Ekim 2011‘de doğalgaz fiyatlarına konutlarda yüzde 12.28 ile yüzde 14.35 arasında, elektrik fiyatlarında ise 9.07 oranında zam yapılmıştır. Nisan 2012‘de ise ilk zammı da aşan bir biçimde doğalgaza yüzde 18.72, elektriğe yüzde 9.26 oranında zam yapılmıştır. 1 Ekim 2012‘den itibaren geçerli olacak son zamlarla birlikte bir yıl içinde üçüncü kez zam yapılmıştır. Böylece bir yıllık zam oranı doğalgazda yüzde 49, elektrikte yüzde 31 olmuştur. Eylül ayının son haftasında da akaryakıt fiyatlarına yüzde 10‘un üzerinde zam yapılmasının ardından mazota yüzde 13.5, benzine yüzde 12 ve kömüre de yüzde 9,5 zam yapılmıştır.

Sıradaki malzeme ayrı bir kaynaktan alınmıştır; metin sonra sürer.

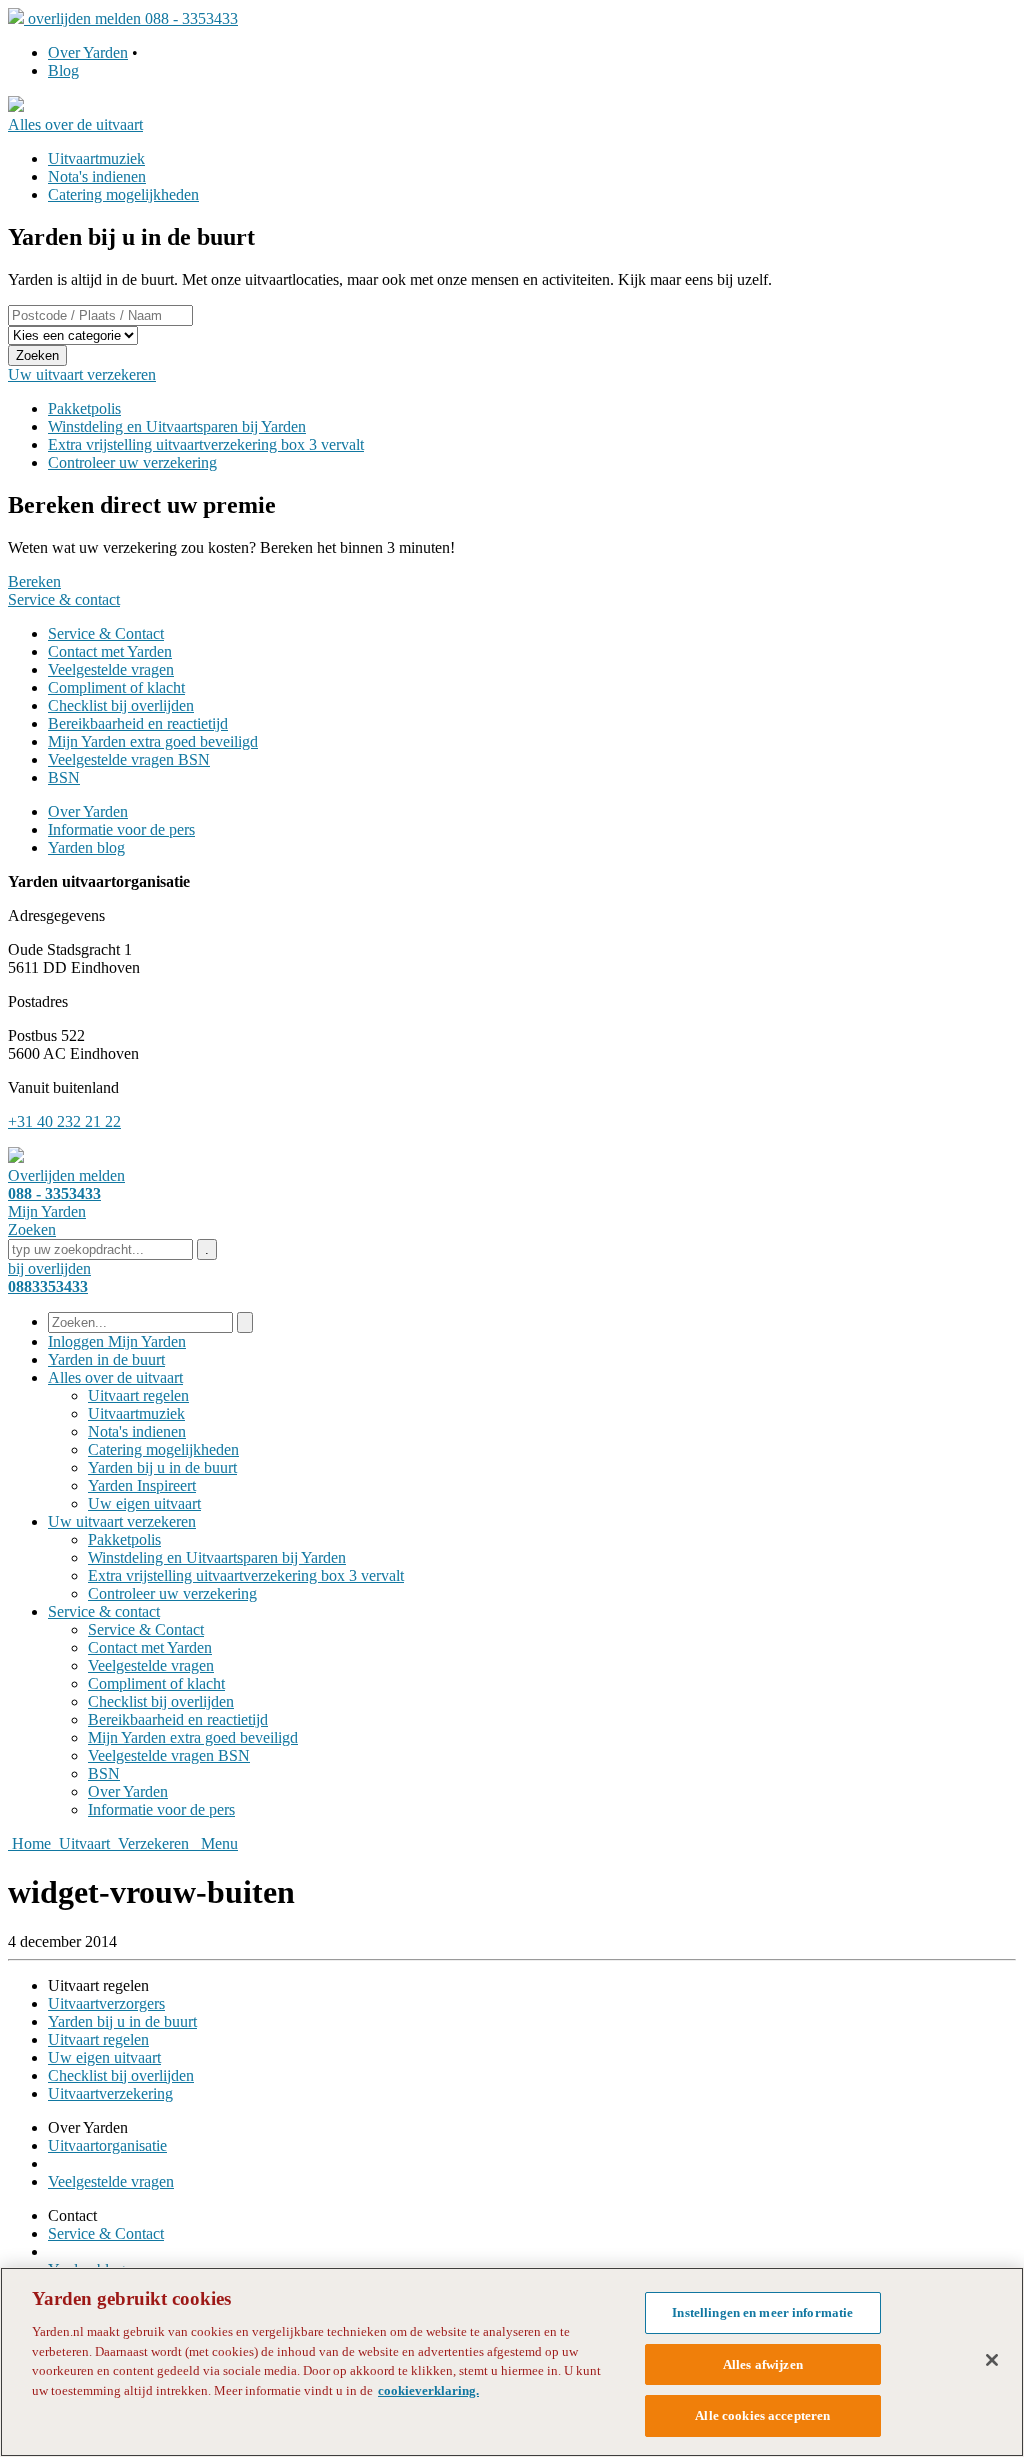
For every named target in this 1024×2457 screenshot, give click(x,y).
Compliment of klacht (116, 687)
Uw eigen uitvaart (144, 1503)
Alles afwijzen (763, 2364)
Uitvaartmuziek (96, 158)
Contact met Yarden (110, 651)
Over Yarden (88, 52)
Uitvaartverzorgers (106, 2003)
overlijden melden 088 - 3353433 (133, 18)
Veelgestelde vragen (111, 669)
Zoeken (37, 355)
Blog (63, 70)
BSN (64, 777)
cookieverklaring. (428, 2390)
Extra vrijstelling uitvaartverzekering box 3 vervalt (206, 444)
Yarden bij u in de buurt (162, 1467)
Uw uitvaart (122, 1521)
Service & (104, 1611)
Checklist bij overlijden (121, 705)
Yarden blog (86, 847)
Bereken (34, 581)
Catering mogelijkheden (123, 194)
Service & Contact (106, 633)
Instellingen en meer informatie (762, 2312)
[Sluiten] (992, 2360)
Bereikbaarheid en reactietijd (138, 723)
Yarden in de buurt (106, 1359)
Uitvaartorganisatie (107, 2145)
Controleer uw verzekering (132, 462)
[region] (512, 2362)
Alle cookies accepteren (762, 2415)
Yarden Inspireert (142, 1485)
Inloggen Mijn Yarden (117, 1341)
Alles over (115, 1377)
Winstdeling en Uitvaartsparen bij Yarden (177, 426)
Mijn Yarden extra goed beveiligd (153, 741)
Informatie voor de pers (121, 829)
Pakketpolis (84, 408)
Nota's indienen (97, 176)
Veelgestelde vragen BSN (129, 759)
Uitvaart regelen (138, 1395)
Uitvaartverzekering (110, 2093)
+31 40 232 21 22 (64, 1121)
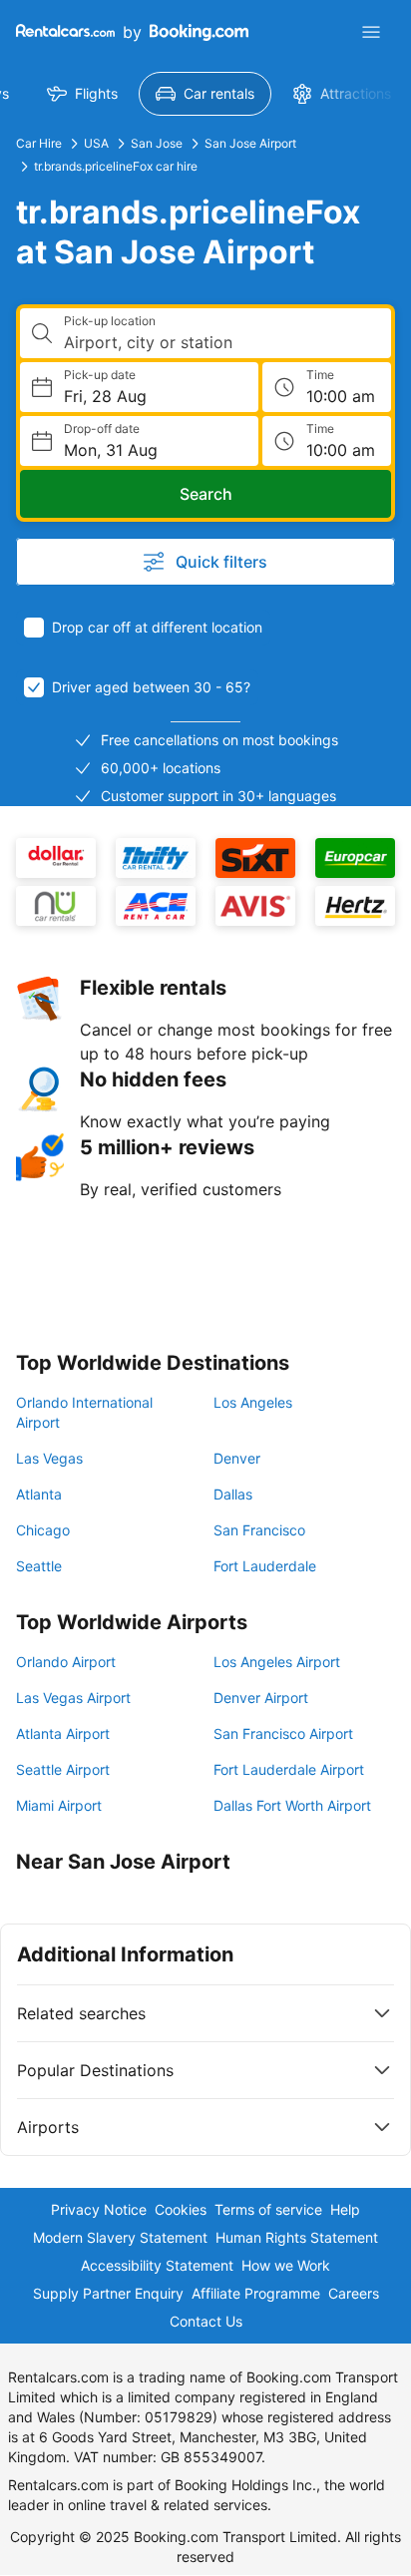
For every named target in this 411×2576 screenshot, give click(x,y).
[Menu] (371, 32)
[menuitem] (82, 94)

2012 yılı enflasyon hedefini yüzde 6,5 olarak belirleyip, memur, işçi, emekli, dul ve yetim aylıklarına bu çerçevede elleri titreyerek zam artışı öngören AKP Hükümeti, kış başı elektriğe ve doğalgaza bu zamları yapmaktan çekinmemiştir. Memur ve emekli maaşlarına yüzde 4+4 zam yaparken çok ince hesap yapan siyasi iktidar, bu zamları yaparken emekçi halkı hiç düşünmemiştir. Bu zamlar sonucu emekçi halkın kesesinden daha fazla para çıkacak ve yoksulluk artacaktır. Çalışanına yıllık % 4+4 maaş zammını layık gören, emeklisini açlığa mahkum eden, işsizini hiç dikkate almayan hükümetin yaptığı bu zam, en hafif tanımla insafsızlıktır.

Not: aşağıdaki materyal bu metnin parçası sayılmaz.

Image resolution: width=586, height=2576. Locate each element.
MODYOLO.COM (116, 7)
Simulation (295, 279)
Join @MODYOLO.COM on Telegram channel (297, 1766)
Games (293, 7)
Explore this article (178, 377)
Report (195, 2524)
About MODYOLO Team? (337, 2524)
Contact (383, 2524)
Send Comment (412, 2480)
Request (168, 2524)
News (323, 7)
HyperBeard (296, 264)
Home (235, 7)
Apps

Yapılan bu zamlar, siyasi iktidarın uyguladığı yanlış politikaların bir sonucudur. “Al ya da öde” anlaşmaları sonucu ithal edilen doğal gaza artan bağımlılığın ve yerli enerji kaynaklarımızın yeterinde kullanılmamasının doğal sonucudur. Bununla beraber yapılan özelleştirmelerle dağıtım şirketlerinin karlarını korumak amacıyla yapılan zammın bedelini vatandaş ödemektedir.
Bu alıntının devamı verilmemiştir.